PROVIDED PASSAGE →
- - - - - - -

Sunday, August 19, 2012

It Might Get Messy


It Might Get Messy

Technology…you can’t live with it…no, that’s not right. You can’t live withOUT it. Whatever your feelings about Bill Gates, automakers, music listening devices, or whichever hellishly sluggish wireless internet service you’re living with, it’s a shitload better now than it was 10 years. And WAY better than it was 35 years ago.

Because in 1977, nuclear magnetic resonance technology was engineered for noninvasive, high-resolution imaging of living human tissue. Magnetic Resonance Imaging (MRI) is a very sensitive—subatomic, if it comes right down to it—technique for ascertaining…uh, imaging…the surface structures of stuff.

It works like this. You whip up one bad-ass massive magnetic field and stick a chunk of matter in that field, then the directional “spins” of the protons and neutrons in the atomic nuclei of the stuff your chunk is built from all line up nicely in a uniform plane. But not direction. The spins may run “frontward” or “backward”, but the thing is they don’t run at angles or “awkward”. Oddly (or maybe it’s not odd, I flunked chemistry twice and almost flunked physics twice, so I may not be the best person to ask), just about 50% of the atoms spin “front” and 50% spin “back”. Basically, when you are the chunk of matter in the magnetic field, the nuclear particles spin toward your head or your feet, but not toward your hands or your butt. But the symmetry is not exact. A few atoms out of each million don’t pair up with a converse-spinning doppelganger.

- - - - - - -

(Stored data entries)
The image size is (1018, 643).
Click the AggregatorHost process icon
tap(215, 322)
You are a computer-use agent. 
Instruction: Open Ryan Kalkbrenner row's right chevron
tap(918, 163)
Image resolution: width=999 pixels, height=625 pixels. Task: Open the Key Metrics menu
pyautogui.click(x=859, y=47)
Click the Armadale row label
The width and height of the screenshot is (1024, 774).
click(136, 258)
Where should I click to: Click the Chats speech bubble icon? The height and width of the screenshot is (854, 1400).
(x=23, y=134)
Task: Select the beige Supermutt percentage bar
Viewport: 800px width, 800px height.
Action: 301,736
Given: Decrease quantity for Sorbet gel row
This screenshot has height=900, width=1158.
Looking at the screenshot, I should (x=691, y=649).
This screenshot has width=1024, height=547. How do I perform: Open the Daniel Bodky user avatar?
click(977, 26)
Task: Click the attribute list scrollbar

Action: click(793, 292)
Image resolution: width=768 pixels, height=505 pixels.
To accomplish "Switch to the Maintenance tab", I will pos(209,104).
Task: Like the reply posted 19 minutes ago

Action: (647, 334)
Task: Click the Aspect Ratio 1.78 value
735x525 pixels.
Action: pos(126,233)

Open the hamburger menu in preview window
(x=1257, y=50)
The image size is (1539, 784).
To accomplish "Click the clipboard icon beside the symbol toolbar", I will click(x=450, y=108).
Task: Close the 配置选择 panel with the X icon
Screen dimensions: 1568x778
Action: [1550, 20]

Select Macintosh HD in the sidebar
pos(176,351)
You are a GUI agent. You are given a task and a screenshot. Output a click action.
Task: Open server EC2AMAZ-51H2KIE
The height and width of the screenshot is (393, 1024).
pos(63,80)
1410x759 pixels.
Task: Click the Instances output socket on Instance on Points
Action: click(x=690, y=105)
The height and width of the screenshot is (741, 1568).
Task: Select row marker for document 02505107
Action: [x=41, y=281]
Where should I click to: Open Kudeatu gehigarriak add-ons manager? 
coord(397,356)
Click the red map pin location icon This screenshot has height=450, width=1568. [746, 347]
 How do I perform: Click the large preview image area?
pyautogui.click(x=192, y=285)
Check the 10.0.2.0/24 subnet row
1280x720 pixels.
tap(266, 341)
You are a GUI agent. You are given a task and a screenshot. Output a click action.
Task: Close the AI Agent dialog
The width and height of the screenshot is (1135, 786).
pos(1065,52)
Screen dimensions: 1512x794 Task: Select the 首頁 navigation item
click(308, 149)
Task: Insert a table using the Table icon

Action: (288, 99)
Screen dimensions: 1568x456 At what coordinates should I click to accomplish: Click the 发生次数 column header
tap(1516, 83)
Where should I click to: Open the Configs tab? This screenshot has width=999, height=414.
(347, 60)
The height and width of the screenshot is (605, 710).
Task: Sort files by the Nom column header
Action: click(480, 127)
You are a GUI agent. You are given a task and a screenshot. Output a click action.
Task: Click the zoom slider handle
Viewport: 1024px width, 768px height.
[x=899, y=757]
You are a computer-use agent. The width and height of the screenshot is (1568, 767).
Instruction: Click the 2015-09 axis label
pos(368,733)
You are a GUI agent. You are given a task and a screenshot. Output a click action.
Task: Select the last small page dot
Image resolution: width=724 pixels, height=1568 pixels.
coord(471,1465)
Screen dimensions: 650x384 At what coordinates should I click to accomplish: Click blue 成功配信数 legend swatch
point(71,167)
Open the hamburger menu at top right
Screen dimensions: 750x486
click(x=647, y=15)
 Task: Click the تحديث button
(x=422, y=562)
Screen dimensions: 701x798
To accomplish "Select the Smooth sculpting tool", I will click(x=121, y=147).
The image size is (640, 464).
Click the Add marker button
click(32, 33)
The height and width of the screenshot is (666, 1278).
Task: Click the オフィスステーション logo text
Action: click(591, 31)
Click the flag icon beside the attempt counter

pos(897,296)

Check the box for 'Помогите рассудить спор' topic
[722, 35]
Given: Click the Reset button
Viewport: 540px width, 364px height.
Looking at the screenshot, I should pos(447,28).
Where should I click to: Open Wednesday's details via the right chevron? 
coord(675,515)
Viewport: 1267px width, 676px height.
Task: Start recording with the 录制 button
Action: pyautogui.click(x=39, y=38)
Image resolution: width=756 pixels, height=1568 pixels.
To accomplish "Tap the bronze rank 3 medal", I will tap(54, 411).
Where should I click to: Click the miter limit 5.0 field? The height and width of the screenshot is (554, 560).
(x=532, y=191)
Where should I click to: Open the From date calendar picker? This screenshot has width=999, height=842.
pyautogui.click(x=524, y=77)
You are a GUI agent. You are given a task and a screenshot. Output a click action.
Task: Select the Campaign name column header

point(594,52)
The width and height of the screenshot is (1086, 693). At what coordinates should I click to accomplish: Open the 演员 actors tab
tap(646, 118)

- - - - - - -

LIST OF TASKS →
#1 Rewrite the paragraph of the MRI post that begins "It works like this." as a short bulleted list, keeping its main facts.
#2 Answer these questions using the MRI post:
(a) In what year was nuclear magnetic resonance technology engineered for noninvasive imaging of living human tissue?
(b) What does the abbreviation MRI stand for?
(c) How many times does the writer say they flunked chemistry?

ANSWERS PROVIDED →
#1
- A very strong magnetic field is created, and a chunk of matter is placed in it.
- The spins of the protons and neutrons in that matter's atomic nuclei line up in a uniform plane, but not in one direction.
- The spins run "frontward" or "backward," never at angles.
- About 50% of the atoms spin "front" and 50% spin "back."
- For a person in the field, the nuclear particles spin toward the head or the feet, not toward the hands or the butt.
- The symmetry is not exact: a few atoms out of each million don't pair up with an opposite-spinning counterpart.

#2
(a) 1977
(b) Magnetic Resonance Imaging
(c) Twice